◆ Saved entries:
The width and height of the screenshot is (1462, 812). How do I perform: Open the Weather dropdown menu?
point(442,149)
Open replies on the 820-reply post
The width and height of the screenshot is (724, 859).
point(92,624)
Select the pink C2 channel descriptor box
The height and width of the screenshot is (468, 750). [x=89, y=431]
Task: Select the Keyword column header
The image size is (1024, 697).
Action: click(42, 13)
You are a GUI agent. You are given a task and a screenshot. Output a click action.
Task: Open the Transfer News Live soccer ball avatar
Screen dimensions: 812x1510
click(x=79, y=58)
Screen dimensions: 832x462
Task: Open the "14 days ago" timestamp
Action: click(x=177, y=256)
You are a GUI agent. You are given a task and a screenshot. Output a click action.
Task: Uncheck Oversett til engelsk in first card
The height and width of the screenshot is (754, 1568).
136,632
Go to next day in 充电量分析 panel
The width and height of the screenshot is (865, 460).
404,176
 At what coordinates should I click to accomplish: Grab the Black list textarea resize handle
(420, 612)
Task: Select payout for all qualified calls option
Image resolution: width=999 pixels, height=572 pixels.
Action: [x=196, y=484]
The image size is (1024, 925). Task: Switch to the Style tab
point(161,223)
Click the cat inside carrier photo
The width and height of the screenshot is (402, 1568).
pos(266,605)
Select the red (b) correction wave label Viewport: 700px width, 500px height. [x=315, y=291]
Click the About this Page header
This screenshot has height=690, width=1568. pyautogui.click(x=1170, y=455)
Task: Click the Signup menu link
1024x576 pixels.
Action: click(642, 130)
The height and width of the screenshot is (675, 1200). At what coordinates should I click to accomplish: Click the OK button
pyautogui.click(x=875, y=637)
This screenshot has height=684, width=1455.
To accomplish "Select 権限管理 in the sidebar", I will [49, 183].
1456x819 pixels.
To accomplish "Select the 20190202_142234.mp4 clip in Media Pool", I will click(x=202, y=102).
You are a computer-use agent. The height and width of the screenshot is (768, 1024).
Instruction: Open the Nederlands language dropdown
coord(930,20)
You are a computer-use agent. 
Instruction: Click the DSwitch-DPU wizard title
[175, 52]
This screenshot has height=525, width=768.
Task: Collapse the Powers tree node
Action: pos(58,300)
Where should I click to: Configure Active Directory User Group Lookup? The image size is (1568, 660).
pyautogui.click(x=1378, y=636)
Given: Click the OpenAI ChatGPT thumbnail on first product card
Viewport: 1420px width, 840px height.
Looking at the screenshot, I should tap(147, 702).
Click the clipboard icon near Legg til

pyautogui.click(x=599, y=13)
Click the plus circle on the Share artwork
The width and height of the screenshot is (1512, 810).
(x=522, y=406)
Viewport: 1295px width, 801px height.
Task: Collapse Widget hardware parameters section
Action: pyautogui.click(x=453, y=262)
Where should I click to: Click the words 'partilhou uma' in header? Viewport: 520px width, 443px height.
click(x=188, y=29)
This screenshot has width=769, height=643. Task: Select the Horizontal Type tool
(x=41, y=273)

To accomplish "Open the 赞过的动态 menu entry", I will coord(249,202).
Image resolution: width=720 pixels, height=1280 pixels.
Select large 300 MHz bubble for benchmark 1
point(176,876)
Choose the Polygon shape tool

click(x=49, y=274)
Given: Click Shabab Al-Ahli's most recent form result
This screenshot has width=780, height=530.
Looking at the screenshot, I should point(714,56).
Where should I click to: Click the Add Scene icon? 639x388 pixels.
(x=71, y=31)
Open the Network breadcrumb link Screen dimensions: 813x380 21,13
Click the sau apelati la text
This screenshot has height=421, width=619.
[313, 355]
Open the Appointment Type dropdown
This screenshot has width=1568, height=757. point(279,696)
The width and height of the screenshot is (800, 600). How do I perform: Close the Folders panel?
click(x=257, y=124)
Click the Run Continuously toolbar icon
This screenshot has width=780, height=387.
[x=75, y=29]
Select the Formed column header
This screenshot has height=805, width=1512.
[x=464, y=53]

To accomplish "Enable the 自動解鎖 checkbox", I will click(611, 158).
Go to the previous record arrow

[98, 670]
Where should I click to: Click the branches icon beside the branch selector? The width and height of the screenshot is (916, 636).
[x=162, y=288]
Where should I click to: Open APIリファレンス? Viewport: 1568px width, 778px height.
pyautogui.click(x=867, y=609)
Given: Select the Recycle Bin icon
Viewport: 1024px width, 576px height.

◆ Problem requirements: State only the number of lines in the listing above that contain the string "what".

◆ Expected output: 2